- Problem statement:
Identify each line below that contains the string "swatch" and copy those lines. Treat uppercase and lowercase as distinct.

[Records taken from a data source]
- - -

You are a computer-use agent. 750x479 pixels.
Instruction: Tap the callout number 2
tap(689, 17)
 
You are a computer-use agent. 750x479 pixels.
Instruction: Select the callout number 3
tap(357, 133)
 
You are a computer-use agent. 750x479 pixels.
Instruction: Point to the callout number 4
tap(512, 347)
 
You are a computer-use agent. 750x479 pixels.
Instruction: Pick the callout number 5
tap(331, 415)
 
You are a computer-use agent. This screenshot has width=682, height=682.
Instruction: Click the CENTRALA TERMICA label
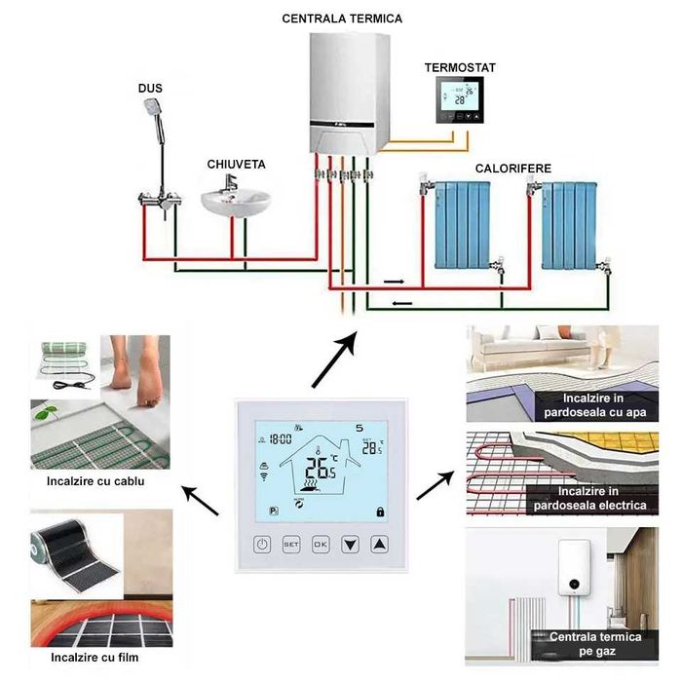pyautogui.click(x=342, y=18)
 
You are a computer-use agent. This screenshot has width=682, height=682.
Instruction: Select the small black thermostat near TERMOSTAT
pyautogui.click(x=459, y=100)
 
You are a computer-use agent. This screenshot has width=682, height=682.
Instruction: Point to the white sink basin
pyautogui.click(x=235, y=203)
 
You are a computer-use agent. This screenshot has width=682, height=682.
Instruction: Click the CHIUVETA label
pyautogui.click(x=236, y=165)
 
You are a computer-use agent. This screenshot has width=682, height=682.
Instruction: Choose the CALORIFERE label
pyautogui.click(x=513, y=169)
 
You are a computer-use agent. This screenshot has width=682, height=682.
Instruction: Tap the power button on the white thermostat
pyautogui.click(x=263, y=545)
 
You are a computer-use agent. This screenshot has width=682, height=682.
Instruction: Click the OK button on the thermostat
pyautogui.click(x=321, y=545)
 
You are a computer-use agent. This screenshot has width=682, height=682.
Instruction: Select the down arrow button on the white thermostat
pyautogui.click(x=350, y=545)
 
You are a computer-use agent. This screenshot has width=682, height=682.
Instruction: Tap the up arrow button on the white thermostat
pyautogui.click(x=379, y=545)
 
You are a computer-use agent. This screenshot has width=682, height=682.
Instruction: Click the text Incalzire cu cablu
pyautogui.click(x=91, y=480)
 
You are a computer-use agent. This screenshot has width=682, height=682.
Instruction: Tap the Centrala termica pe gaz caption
pyautogui.click(x=596, y=643)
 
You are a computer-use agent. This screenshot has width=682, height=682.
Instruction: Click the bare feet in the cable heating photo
pyautogui.click(x=141, y=370)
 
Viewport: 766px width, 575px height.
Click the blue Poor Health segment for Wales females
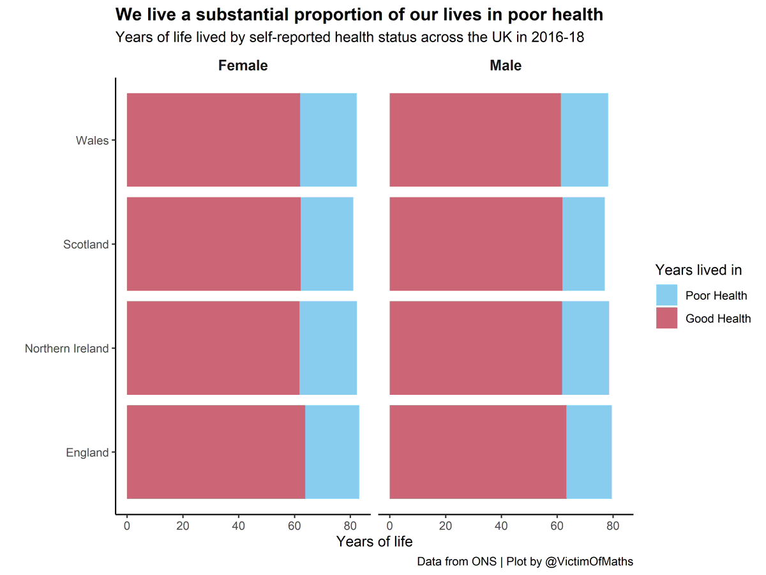tap(328, 140)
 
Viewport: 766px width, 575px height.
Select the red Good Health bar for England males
tap(477, 452)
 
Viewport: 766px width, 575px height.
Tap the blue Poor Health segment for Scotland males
tap(583, 244)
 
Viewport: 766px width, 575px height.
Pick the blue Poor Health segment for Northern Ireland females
tap(328, 348)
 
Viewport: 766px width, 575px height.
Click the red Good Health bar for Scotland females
tap(214, 244)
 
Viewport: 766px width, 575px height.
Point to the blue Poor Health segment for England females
tap(332, 452)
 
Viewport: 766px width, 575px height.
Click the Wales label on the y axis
tap(92, 141)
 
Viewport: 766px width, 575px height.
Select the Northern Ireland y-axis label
tap(66, 349)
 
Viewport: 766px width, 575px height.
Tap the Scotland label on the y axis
tap(86, 245)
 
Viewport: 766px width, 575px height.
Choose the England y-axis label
tap(87, 453)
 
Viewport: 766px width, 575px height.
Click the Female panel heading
tap(243, 66)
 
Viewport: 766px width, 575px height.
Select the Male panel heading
tap(506, 66)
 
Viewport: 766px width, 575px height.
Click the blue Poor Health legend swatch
tap(666, 295)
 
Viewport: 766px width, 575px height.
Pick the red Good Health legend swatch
tap(666, 318)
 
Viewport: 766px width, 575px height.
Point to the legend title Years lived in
tap(698, 270)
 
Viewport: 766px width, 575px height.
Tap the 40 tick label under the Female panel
tap(238, 527)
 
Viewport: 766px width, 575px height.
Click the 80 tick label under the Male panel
tap(613, 527)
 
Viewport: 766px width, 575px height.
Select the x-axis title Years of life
tap(374, 542)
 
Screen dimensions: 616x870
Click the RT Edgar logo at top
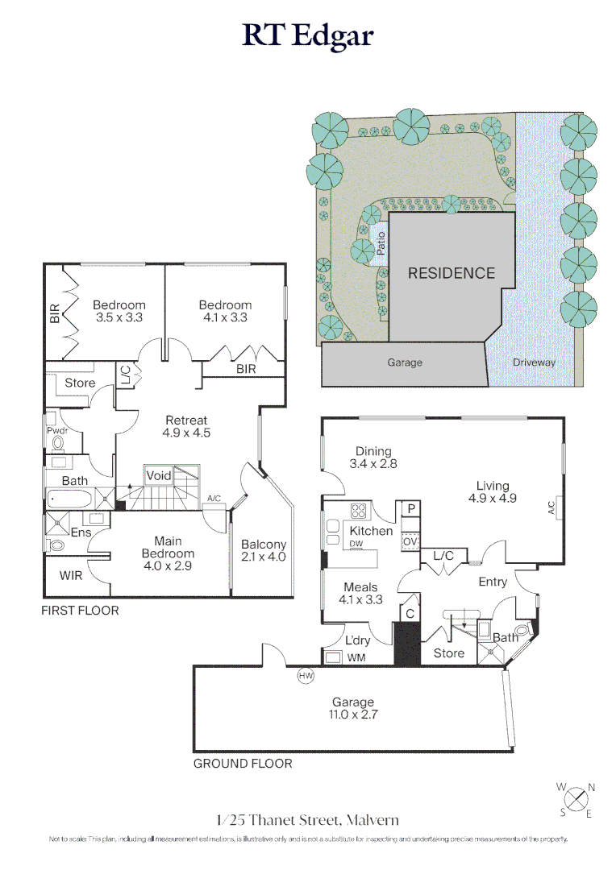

- - -

- Response to the task:
Click the blue Poor Health legend swatch
Pick the red Good Health legend swatch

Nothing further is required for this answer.